SOURCE MATERIAL:
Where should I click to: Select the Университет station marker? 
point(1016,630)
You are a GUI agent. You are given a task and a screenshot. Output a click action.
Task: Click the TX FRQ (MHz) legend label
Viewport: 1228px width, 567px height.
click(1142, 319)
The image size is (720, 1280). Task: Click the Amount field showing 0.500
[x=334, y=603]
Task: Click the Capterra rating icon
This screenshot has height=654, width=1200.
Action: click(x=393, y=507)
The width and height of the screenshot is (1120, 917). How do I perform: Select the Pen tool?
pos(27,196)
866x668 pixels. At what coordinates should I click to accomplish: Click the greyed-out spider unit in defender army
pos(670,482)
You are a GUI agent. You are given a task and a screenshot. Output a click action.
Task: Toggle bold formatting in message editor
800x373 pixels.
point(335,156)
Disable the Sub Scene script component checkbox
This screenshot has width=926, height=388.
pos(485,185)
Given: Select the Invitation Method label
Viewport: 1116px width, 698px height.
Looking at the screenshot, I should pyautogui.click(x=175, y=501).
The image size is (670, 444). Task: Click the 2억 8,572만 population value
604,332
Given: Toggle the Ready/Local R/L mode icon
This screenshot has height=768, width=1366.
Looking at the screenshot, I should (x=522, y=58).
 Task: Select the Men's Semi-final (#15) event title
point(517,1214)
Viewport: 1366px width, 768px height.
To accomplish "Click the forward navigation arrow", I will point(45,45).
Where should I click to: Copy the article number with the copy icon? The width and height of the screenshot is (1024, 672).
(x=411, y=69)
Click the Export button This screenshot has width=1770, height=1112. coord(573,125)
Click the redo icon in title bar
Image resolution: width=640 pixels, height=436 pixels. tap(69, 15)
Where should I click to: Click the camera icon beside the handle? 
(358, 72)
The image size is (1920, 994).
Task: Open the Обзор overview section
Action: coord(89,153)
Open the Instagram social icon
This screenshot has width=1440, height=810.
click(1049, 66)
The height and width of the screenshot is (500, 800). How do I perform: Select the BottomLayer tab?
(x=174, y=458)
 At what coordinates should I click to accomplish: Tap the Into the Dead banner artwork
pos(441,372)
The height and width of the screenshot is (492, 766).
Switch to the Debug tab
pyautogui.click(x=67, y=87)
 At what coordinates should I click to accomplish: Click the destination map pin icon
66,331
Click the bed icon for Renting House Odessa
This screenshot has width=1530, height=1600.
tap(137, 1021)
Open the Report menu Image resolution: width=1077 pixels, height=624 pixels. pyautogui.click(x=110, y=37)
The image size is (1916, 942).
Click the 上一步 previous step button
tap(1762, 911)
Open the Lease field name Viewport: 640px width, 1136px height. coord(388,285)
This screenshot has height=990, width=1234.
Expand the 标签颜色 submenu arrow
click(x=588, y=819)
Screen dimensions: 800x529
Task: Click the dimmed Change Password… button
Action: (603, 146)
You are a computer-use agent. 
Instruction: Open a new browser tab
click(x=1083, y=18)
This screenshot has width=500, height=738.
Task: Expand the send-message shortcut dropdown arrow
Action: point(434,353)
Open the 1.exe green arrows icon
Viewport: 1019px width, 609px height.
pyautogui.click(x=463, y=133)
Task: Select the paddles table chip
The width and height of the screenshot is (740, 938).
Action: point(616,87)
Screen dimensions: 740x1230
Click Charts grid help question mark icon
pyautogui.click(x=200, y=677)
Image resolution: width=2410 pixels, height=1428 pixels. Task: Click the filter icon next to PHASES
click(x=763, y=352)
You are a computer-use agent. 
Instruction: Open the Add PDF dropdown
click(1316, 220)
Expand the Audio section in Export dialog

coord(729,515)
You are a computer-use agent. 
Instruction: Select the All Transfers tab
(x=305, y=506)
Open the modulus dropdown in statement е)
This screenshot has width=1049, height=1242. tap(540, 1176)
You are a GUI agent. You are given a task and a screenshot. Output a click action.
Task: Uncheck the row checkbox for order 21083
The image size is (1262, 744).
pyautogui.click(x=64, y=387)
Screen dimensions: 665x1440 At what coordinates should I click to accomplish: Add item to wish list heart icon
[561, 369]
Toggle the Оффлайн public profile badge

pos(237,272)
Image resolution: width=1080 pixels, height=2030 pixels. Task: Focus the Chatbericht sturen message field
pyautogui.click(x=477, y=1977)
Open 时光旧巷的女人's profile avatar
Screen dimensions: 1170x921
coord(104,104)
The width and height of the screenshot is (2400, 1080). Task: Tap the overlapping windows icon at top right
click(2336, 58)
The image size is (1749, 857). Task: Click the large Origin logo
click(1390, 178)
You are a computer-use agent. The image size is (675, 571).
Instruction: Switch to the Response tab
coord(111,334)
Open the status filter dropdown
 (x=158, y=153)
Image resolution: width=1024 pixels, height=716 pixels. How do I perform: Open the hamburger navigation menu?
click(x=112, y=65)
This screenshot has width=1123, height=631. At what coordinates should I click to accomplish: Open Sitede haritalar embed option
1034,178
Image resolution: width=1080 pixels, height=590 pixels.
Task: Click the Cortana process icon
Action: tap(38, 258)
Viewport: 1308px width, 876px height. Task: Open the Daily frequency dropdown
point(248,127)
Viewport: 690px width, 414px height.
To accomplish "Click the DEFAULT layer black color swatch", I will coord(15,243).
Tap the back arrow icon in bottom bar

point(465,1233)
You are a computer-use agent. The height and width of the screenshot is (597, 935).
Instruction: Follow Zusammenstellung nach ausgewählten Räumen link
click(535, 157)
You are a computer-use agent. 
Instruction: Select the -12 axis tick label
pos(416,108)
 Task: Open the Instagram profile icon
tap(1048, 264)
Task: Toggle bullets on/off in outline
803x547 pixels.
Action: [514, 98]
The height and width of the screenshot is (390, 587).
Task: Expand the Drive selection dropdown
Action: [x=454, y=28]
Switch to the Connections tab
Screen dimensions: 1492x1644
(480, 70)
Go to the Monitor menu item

YOUR TASK:
Your job is to print all of the material again, word for word.

RESULT:
Where should I click to: Select the Университет station marker? 
point(1016,630)
You are a GUI agent. You are given a task and a screenshot. Output a click action.
Task: Click the TX FRQ (MHz) legend label
Viewport: 1228px width, 567px height.
click(1142, 319)
The image size is (720, 1280). Task: Click the Amount field showing 0.500
[x=334, y=603]
Task: Click the Capterra rating icon
This screenshot has height=654, width=1200.
Action: click(x=393, y=507)
The width and height of the screenshot is (1120, 917). How do I perform: Select the Pen tool?
pos(27,196)
866x668 pixels. At what coordinates should I click to accomplish: Click the greyed-out spider unit in defender army
pos(670,482)
You are a GUI agent. You are given a task and a screenshot. Output a click action.
Task: Toggle bold formatting in message editor
800x373 pixels.
point(335,156)
Disable the Sub Scene script component checkbox
This screenshot has width=926, height=388.
pos(485,185)
Given: Select the Invitation Method label
Viewport: 1116px width, 698px height.
Looking at the screenshot, I should pyautogui.click(x=175, y=501).
The image size is (670, 444). Task: Click the 2억 8,572만 population value
604,332
Given: Toggle the Ready/Local R/L mode icon
This screenshot has height=768, width=1366.
Looking at the screenshot, I should (x=522, y=58).
 Task: Select the Men's Semi-final (#15) event title
point(517,1214)
Viewport: 1366px width, 768px height.
To accomplish "Click the forward navigation arrow", I will point(45,45).
Where should I click to: Copy the article number with the copy icon? The width and height of the screenshot is (1024, 672).
(x=411, y=69)
Click the Export button This screenshot has width=1770, height=1112. coord(573,125)
Click the redo icon in title bar
Image resolution: width=640 pixels, height=436 pixels. tap(69, 15)
Where should I click to: Click the camera icon beside the handle? 
(358, 72)
The image size is (1920, 994).
Task: Open the Обзор overview section
Action: coord(89,153)
Open the Instagram social icon
This screenshot has width=1440, height=810.
click(1049, 66)
The height and width of the screenshot is (500, 800). How do I perform: Select the BottomLayer tab?
(x=174, y=458)
 At what coordinates should I click to accomplish: Tap the Into the Dead banner artwork
pos(441,372)
The height and width of the screenshot is (492, 766).
Switch to the Debug tab
pyautogui.click(x=67, y=87)
 At what coordinates should I click to accomplish: Click the destination map pin icon
66,331
Click the bed icon for Renting House Odessa
This screenshot has width=1530, height=1600.
tap(137, 1021)
Open the Report menu Image resolution: width=1077 pixels, height=624 pixels. pyautogui.click(x=110, y=37)
The image size is (1916, 942).
Click the 上一步 previous step button
tap(1762, 911)
Open the Lease field name Viewport: 640px width, 1136px height. coord(388,285)
This screenshot has height=990, width=1234.
Expand the 标签颜色 submenu arrow
click(x=588, y=819)
Screen dimensions: 800x529
Task: Click the dimmed Change Password… button
Action: (603, 146)
You are a computer-use agent. 
Instruction: Open a new browser tab
click(x=1083, y=18)
This screenshot has width=500, height=738.
Task: Expand the send-message shortcut dropdown arrow
Action: point(434,353)
Open the 1.exe green arrows icon
Viewport: 1019px width, 609px height.
pyautogui.click(x=463, y=133)
Task: Select the paddles table chip
The width and height of the screenshot is (740, 938).
Action: point(616,87)
Screen dimensions: 740x1230
Click Charts grid help question mark icon
pyautogui.click(x=200, y=677)
Image resolution: width=2410 pixels, height=1428 pixels. Task: Click the filter icon next to PHASES
click(x=763, y=352)
You are a computer-use agent. 
Instruction: Open the Add PDF dropdown
click(1316, 220)
Expand the Audio section in Export dialog

coord(729,515)
You are a computer-use agent. 
Instruction: Select the All Transfers tab
(x=305, y=506)
Open the modulus dropdown in statement е)
This screenshot has width=1049, height=1242. tap(540, 1176)
You are a GUI agent. You are given a task and a screenshot. Output a click action.
Task: Uncheck the row checkbox for order 21083
The image size is (1262, 744).
pyautogui.click(x=64, y=387)
Screen dimensions: 665x1440 At what coordinates should I click to accomplish: Add item to wish list heart icon
[561, 369]
Toggle the Оффлайн public profile badge

pos(237,272)
Image resolution: width=1080 pixels, height=2030 pixels. Task: Focus the Chatbericht sturen message field
pyautogui.click(x=477, y=1977)
Open 时光旧巷的女人's profile avatar
Screen dimensions: 1170x921
coord(104,104)
The width and height of the screenshot is (2400, 1080). Task: Tap the overlapping windows icon at top right
click(2336, 58)
The image size is (1749, 857). Task: Click the large Origin logo
click(1390, 178)
You are a computer-use agent. The image size is (675, 571).
Instruction: Switch to the Response tab
coord(111,334)
Open the status filter dropdown
 (x=158, y=153)
Image resolution: width=1024 pixels, height=716 pixels. How do I perform: Open the hamburger navigation menu?
click(x=112, y=65)
This screenshot has width=1123, height=631. At what coordinates should I click to accomplish: Open Sitede haritalar embed option
1034,178
Image resolution: width=1080 pixels, height=590 pixels.
Task: Click the Cortana process icon
Action: tap(38, 258)
Viewport: 1308px width, 876px height. Task: Open the Daily frequency dropdown
point(248,127)
Viewport: 690px width, 414px height.
To accomplish "Click the DEFAULT layer black color swatch", I will coord(15,243).
Tap the back arrow icon in bottom bar

point(465,1233)
You are a computer-use agent. The height and width of the screenshot is (597, 935).
Instruction: Follow Zusammenstellung nach ausgewählten Räumen link
click(535, 157)
You are a computer-use agent. 
Instruction: Select the -12 axis tick label
pos(416,108)
 Task: Open the Instagram profile icon
tap(1048, 264)
Task: Toggle bullets on/off in outline
803x547 pixels.
Action: [514, 98]
The height and width of the screenshot is (390, 587).
Task: Expand the Drive selection dropdown
Action: [x=454, y=28]
Switch to the Connections tab
Screen dimensions: 1492x1644
(480, 70)
Go to the Monitor menu item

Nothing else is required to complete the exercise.